President Biden is doing a great job. But reality is, some young people are wavering in their support. I suggest when talking to young people, the president be more direct. What prompted me to write this was reading what some Morehouse College students are saying. Here is a suggested short speech.   

“I want you to know how honored I am for the opportunity to speak with you today. I will speak from my heart, and be very direct. I know you have disagreements with me. Some of you may even think I am actually too old to be president. But I am a candidate for reelection, because I believe I can still make a difference. I know you are very smart. You know only two candidates running have a chance to win. The next president will be either Donald Trump or me. 

You must figure out what issues are the most important to you. Then determine which one of us will be better for your future. Do the research on all the issues you care about. Recognize, no candidate is perfect, surely, I am not, but then no person is. I know many of you care about issues including climate change, student debt relief, women’s rights, LGBTQ rights, and civil rights. Issues like how the United States deals with the Israel/Hamas war, inflation, voting rights, abortion. Donald Trump and I disagree on how to handle each of those issues. We have vastly different views of the world. I believe the United States has a responsibility to lead. Our military, and our economy, are both the strongest in the world. We cannot hide, as he likes to say, behind the slogan ‘America First.’ We cannot close our eyes, and our borders, and pretend what happens in the rest of the world doesn’t impact us. 

I believe we must deal with the Iran-China-Russia axis. We must support Ukraine and continue sending weapons to help them win. If they do, we can keep our young men and women off the battlefield.
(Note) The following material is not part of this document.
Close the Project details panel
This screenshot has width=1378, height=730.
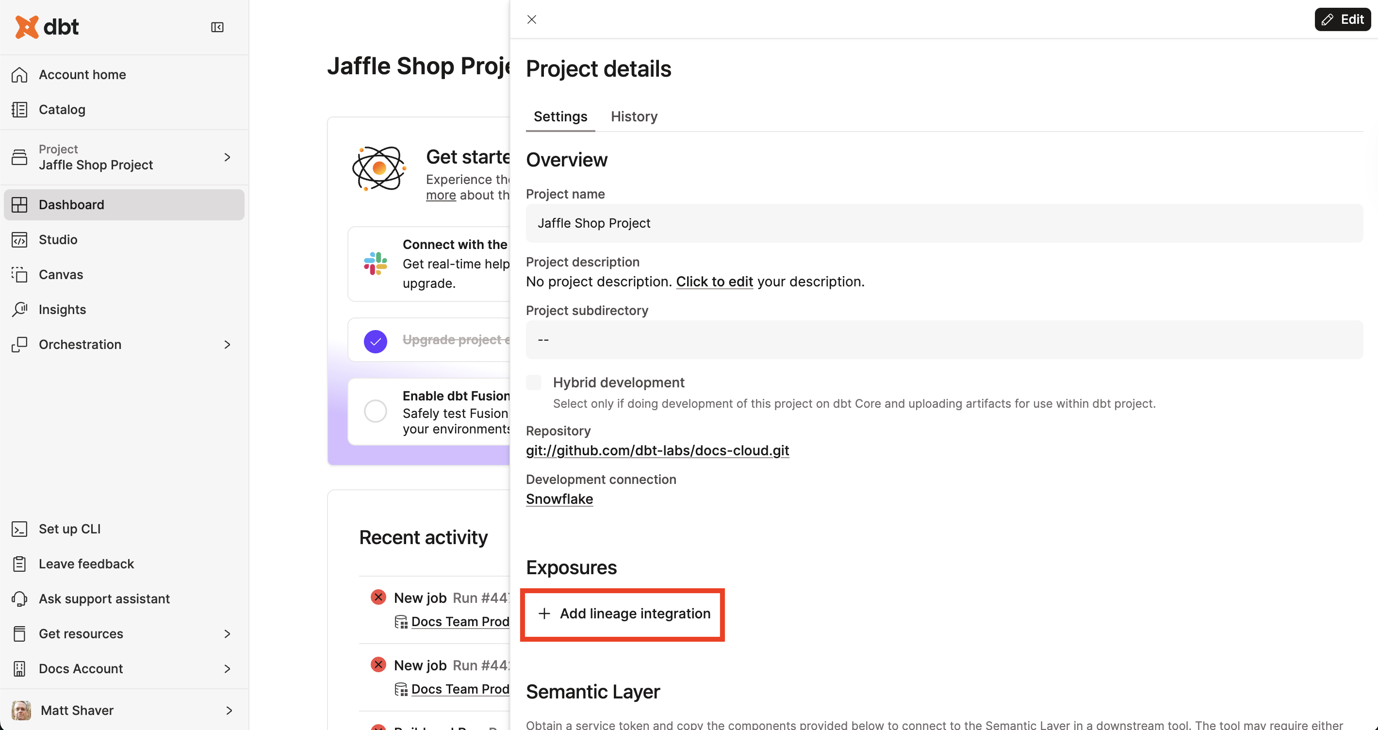[x=531, y=20]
Remember, we aren’t sending money, but weapons, which are made here, providing high-paying jobs to our own citizens. Some of you have issues with how I have dealt with the Israel/Hamas war. While I support Israel, I do hear you, and will do everything I can to move toward a free Palestinian state. Trump will not. He even moved the U.S. embassy to Jerusalem, to make that point. I am pushing Israel to change its tactics, to protect the innocent women and children, in Gaza. We must do that.
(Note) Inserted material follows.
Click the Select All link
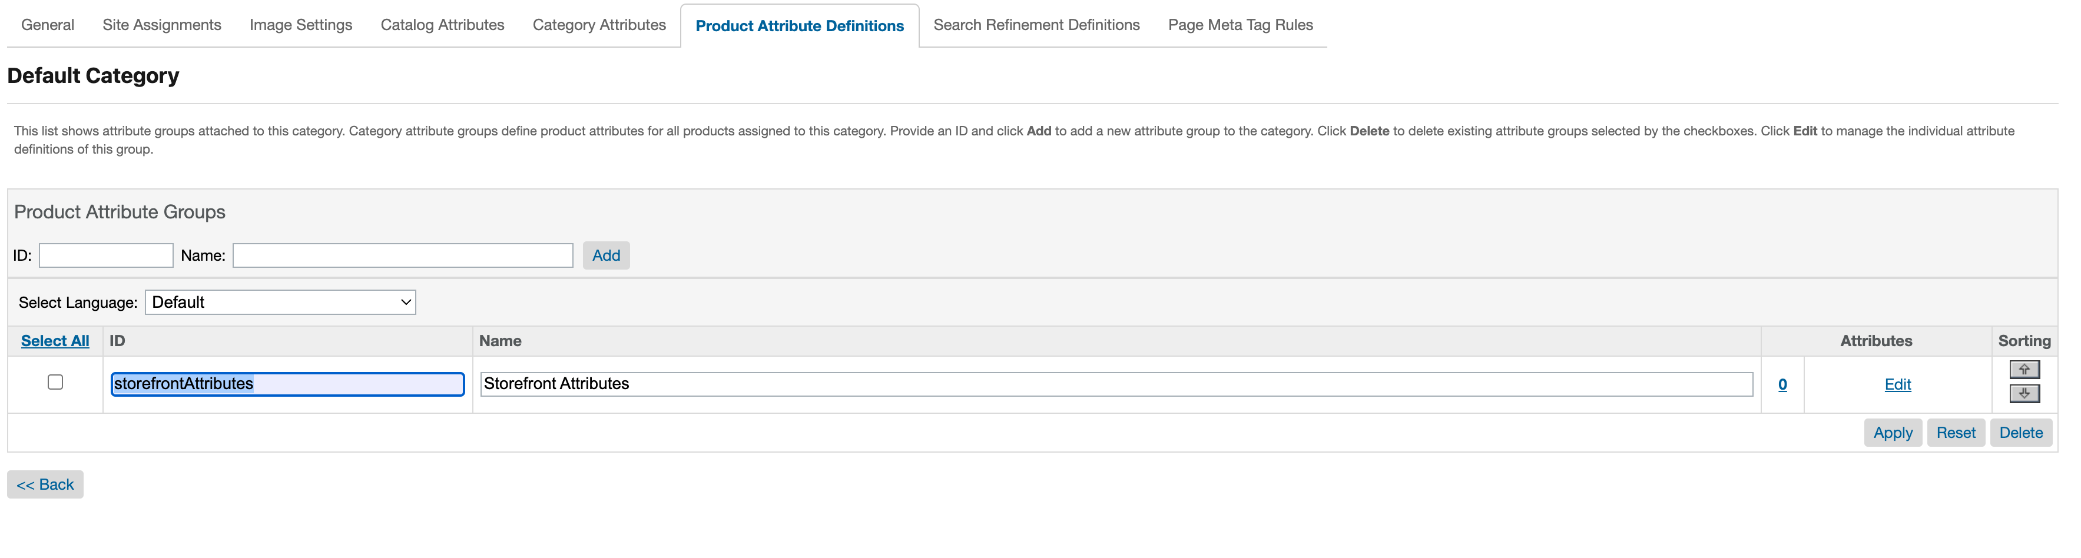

I know many of you want more progress on student debt forgiveness, on fighting climate change, protecting a woman’s right to control her own healthcare and body, and equality for the LGBTQ community. You want to see an end to the structural racism in our country. You must know by my actions that I share those goals with you. I also share the feeling all this is not happening fast enough. But you are all smart. You know our government was formed with a system of checks and balances; three branches of government — legislative, judicial, and executive. While I may want to wave a magic wand to make these things happen, no one can. However, I commit to you, I will fight for them every day. 

Some of you may be thinking, ‘Third-Party’ candidate. I ask you to remember, no third-party candidate has won since 1856, and our structure of the two-party system tells you one cannot win in 2024. In fact, for 36 years, none has ended up winning more than 5% of the vote. Then remember a few facts about Trump. He was found liable for sexual abuse. He has shown by words and actions, he is a racist, sexist, homophobe, who is also a climate change denier. He opposes student debt relief. He also tried to stage a coup after losing the last election. 

Again, like it or not, it’s either me or him. And again, while you may think I am too old, remember, he is my age. If you intend to vote for Trump, that is of course your choice. But if you don’t want him, and his MAGA cult, controlling your future, your choices are to stay home, vote for a third-party candidate, or vote for me. Two of those choices will help elect Donald Trump. So, I ask respectfully, after you do the research, that you give me your vote. Again, I am not perfect, but I will never stop working to make your, and your family’s, life better. I will always work for a more just, and safer world, for all of us.